> **Given task A**: In the post on C's _Generic keyword, shorten the paragraph beginning "In this post, I will present an interesting feature" and keep its main facts.
> **Given task B**: From the post on C's _Generic keyword, quote everything from "Use case 1: Function" down to "different data types.".

> **Text segment**:
************

_Generic Keyword in C
Introduction
In this post, I will present an interesting feature introduced in C11: the _Generic keyword. At times, it may seem like the C language is not receiving new features in new standard revisions, and changes are limited to small improvements. However, the introduction of the _Generic keyword is a significant addition that can enhance the way we program in C, allowing us to write less repetitive and more generic code. In this post, I will present two example usages of _Generic.
Use case 1: Function Overloading
Unlike C++, C does not support function overloading, which means we have to write separate functions that perform similar operations on different data types.
To illustrate a simple example of overloading, consider the following C++ code that defines two versions of the calculateArea function — one for squares and the other for circles. The compiler selects the appropriate implementation based on the object type passed to the function.
#include <iostream>
using namespace std;
struct Square_t {
double sideLength;
};
struct Circle_t {
double radius;
};
double calculateArea(Square_t square) {
return square.sideLength * square.sideLength;
}
double calculateArea(Circle_t circle) {
return 3.14159 * circle.radius * circle.radius;
}
int main() {
Square_t square;
square.sideLength = 5.0;
Circle_t circle;
circle.radius = 3.0;
double squareArea = calculateArea(square);
cout << "Area of the square: " << squareArea << endl;
double circleArea = calculateArea(circle);
cout << "Area of the circle: " << circleArea << endl;
return 0;
}
Running this program will produce the following output:
Area of the square: 25
Area of the circle: 28.2743
Now, let’s focus on C. How can we achieve function overloading in C? Thanks to the _Generic keyword, we can somewhat “simulate” function overloading. Let’s reimplement the code presented earlier in C.

************

> **Extracted entries**:

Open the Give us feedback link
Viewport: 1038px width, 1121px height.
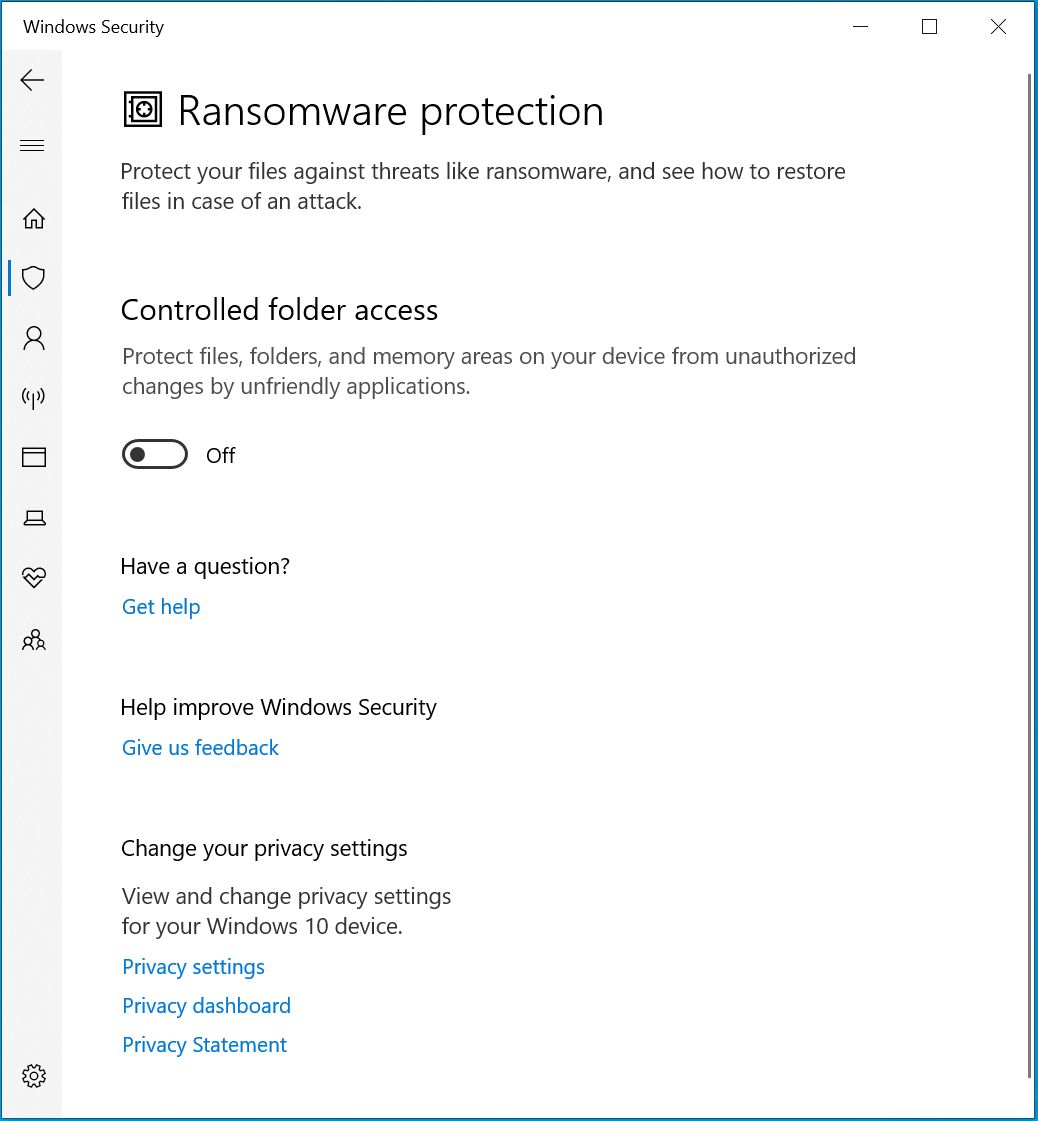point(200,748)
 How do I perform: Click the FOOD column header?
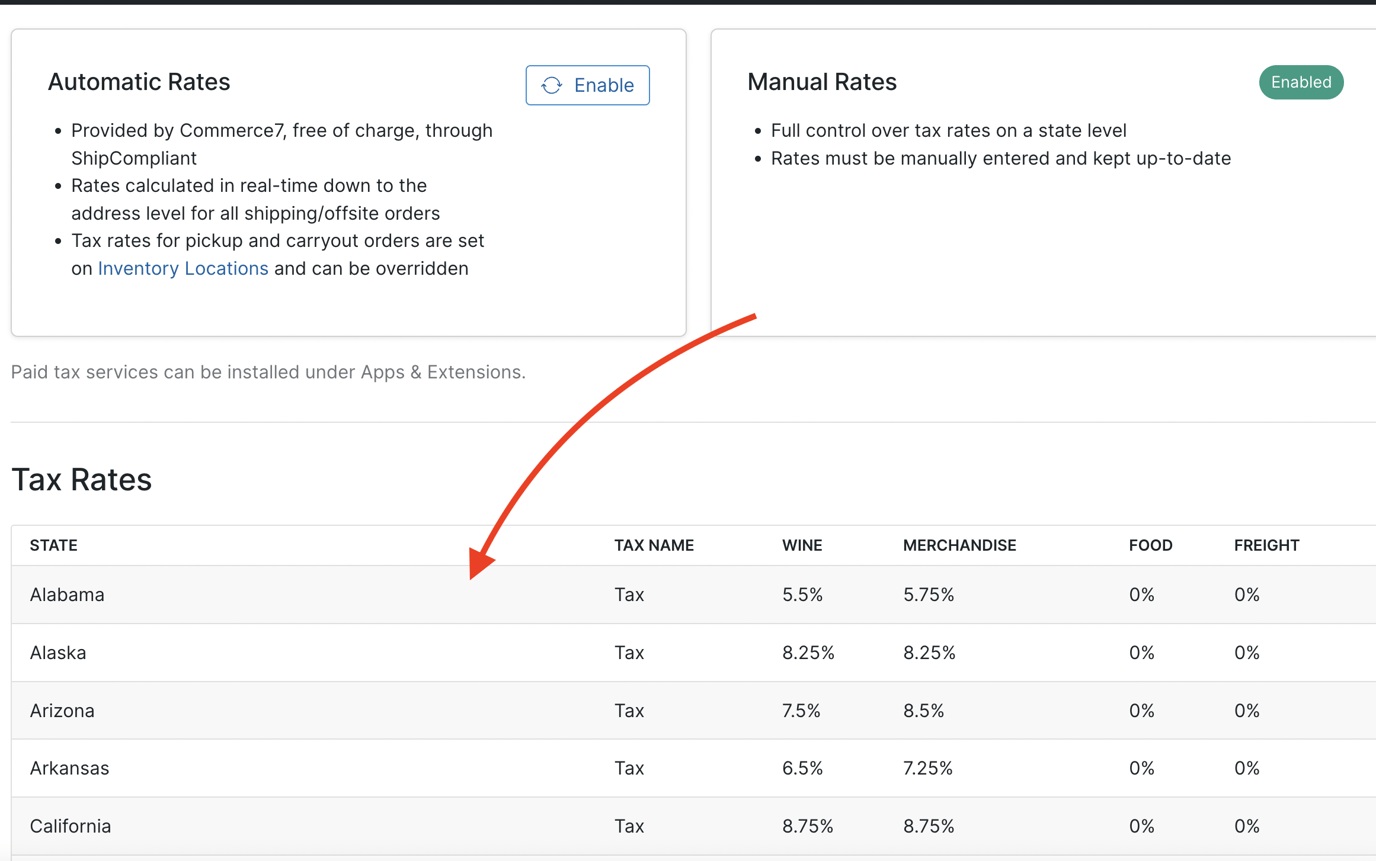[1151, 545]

************

> **Answer A**: C11 added the _Generic keyword. New C standards can seem to bring only small improvements, but _Generic is a major addition. It lets programmers write more generic, less repetitive code. The post shows two ways to use it.

> **Answer B**:
Use case 1: Function Overloading
Unlike C++, C does not support function overloading, which means we have to write separate functions that perform similar operations on different data types.